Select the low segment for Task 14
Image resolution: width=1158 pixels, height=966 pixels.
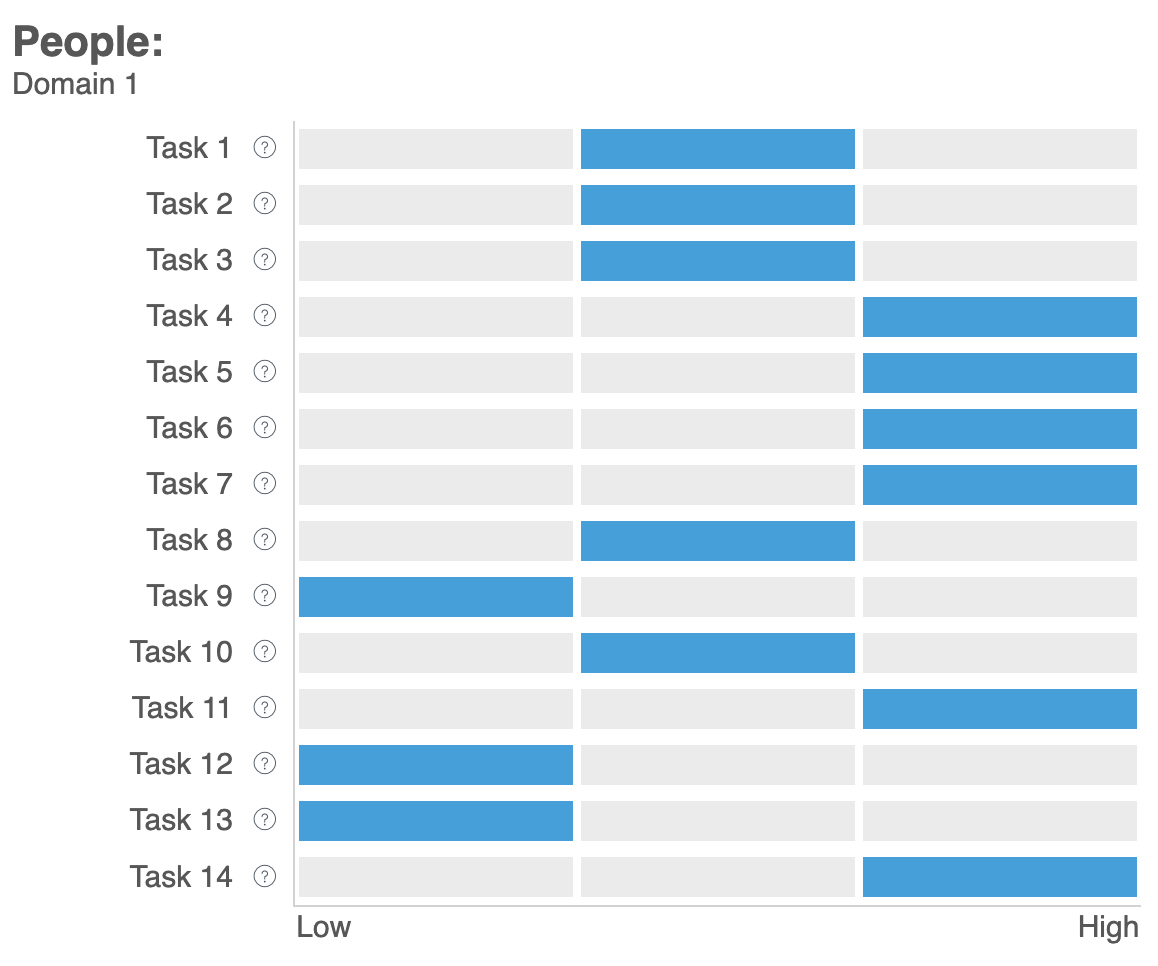[x=436, y=877]
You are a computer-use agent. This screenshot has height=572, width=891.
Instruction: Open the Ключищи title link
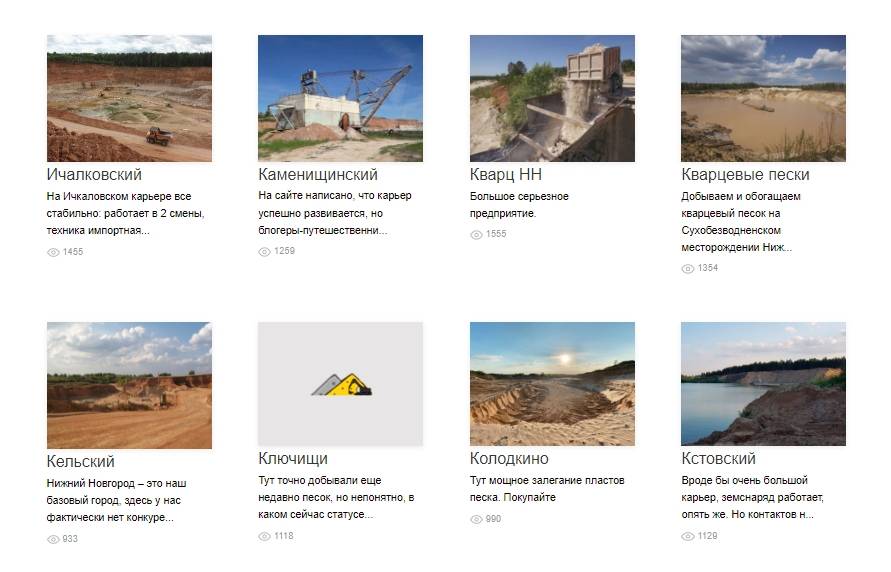(x=293, y=458)
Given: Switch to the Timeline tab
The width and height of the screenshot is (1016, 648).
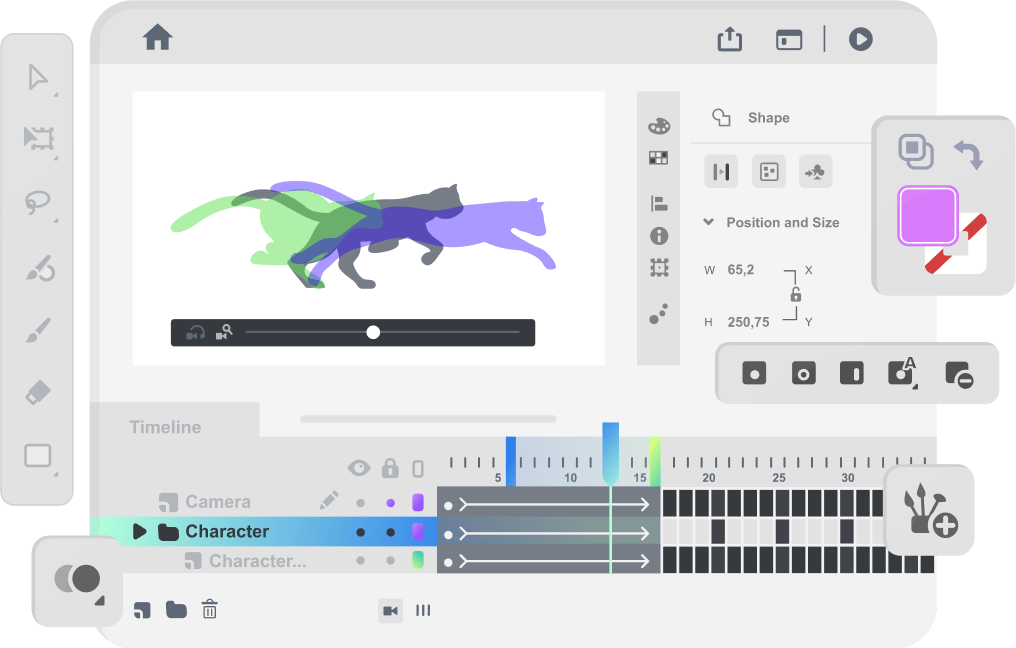Looking at the screenshot, I should click(x=165, y=427).
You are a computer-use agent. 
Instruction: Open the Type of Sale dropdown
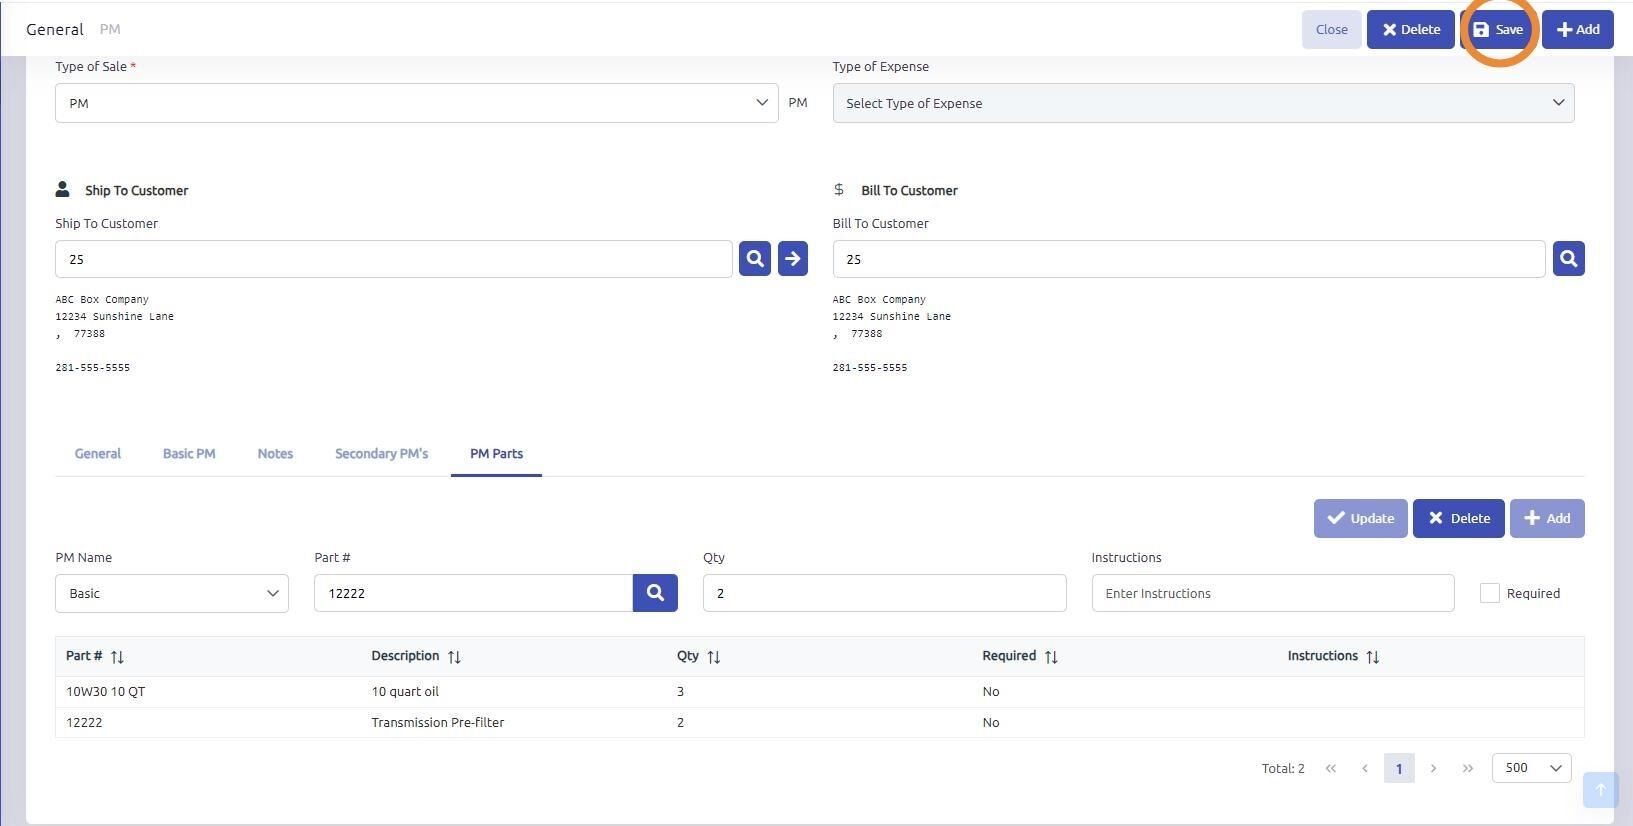coord(416,103)
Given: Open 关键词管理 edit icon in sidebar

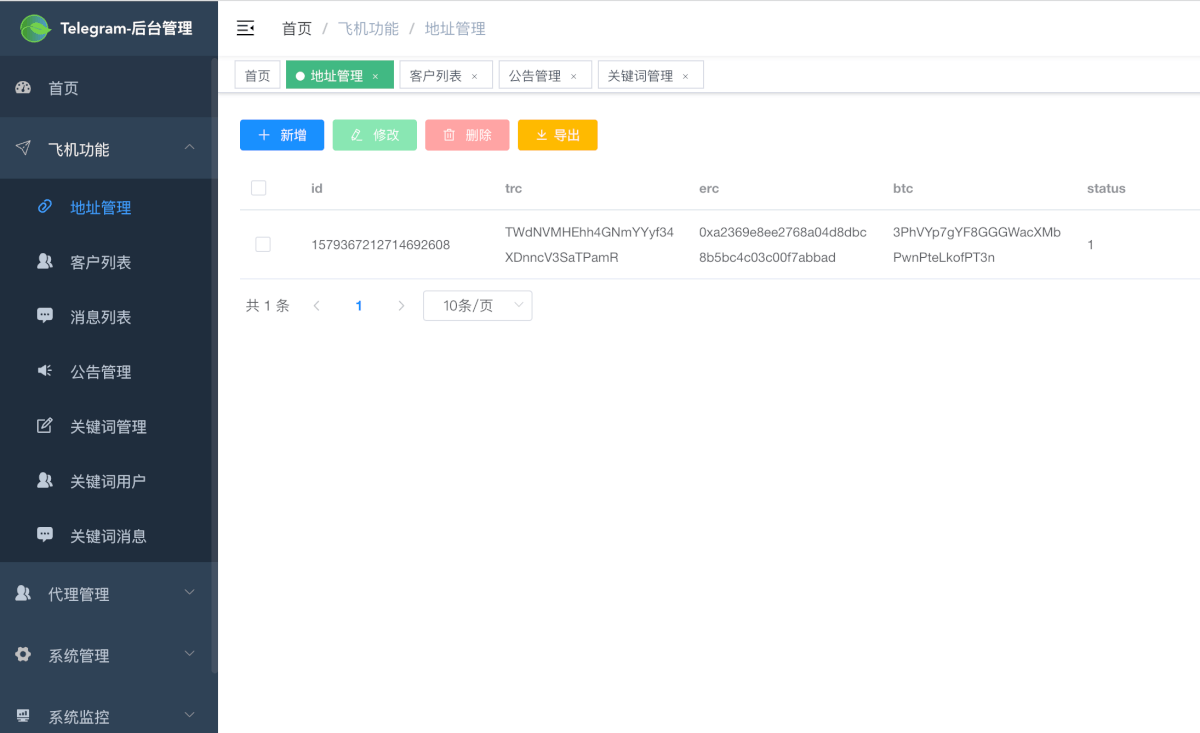Looking at the screenshot, I should pos(44,426).
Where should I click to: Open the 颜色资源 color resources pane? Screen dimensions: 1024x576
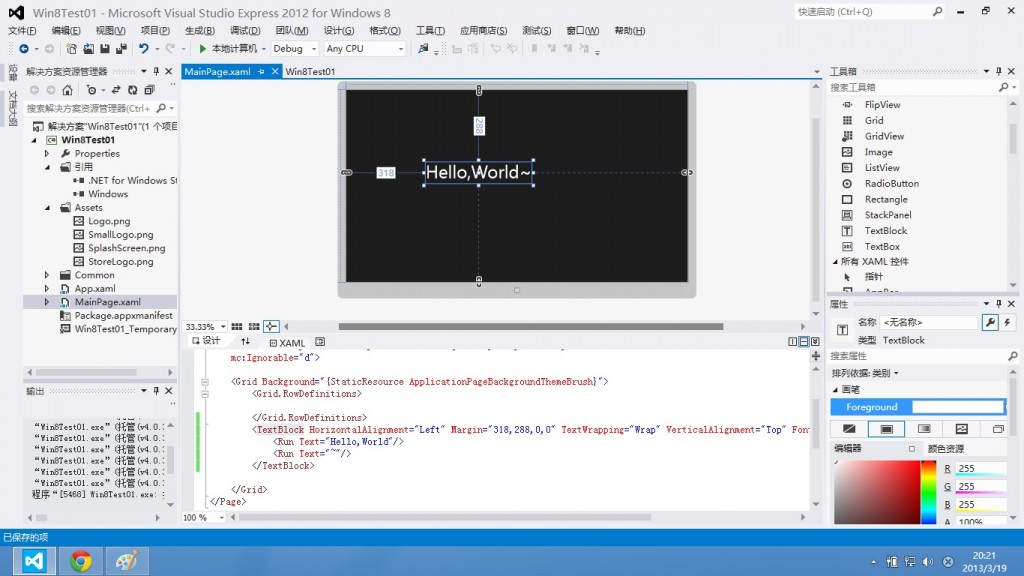coord(946,449)
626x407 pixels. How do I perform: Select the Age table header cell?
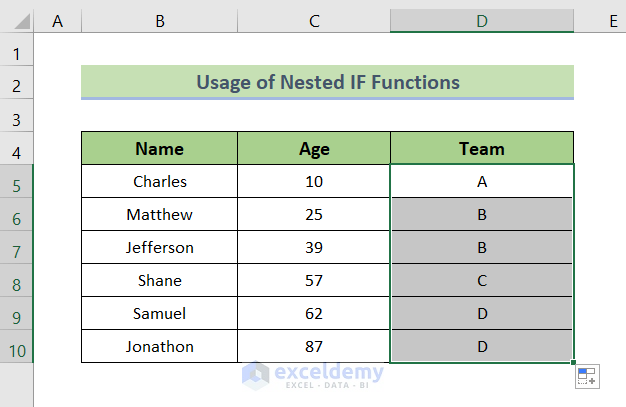click(314, 149)
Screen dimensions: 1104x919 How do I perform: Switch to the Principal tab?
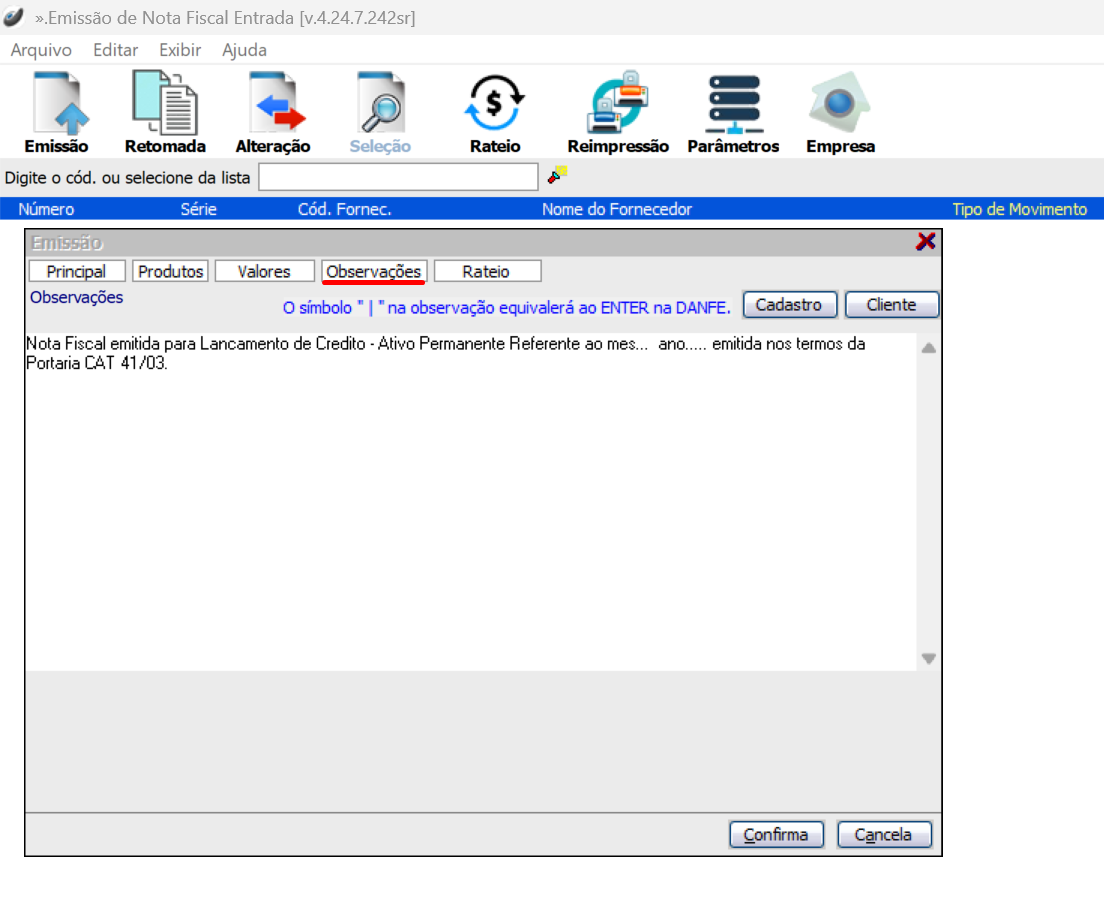(x=76, y=271)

What you are asked to do =
Repeat every record above exactly, but drop the pictures.

Output for this exercise =
Select the low segment for Task 14
Image resolution: width=1158 pixels, height=966 pixels.
[x=436, y=877]
You are a computer-use agent. This screenshot has height=572, width=891.
Instruction: Open the Ключищи title link
(x=293, y=458)
Given: Switch to the Timeline tab
The width and height of the screenshot is (1016, 648).
Looking at the screenshot, I should click(x=165, y=427).
You are a computer-use agent. 
Instruction: Open the Type of Sale dropdown
coord(416,103)
Given: Open 关键词管理 edit icon in sidebar

Looking at the screenshot, I should pos(44,426).
Where should I click to: Open the 颜色资源 color resources pane? Screen dimensions: 1024x576
coord(946,449)
626x407 pixels. How do I perform: Select the Age table header cell?
click(314, 149)
Screen dimensions: 1104x919 How do I perform: Switch to the Principal tab?
(x=76, y=271)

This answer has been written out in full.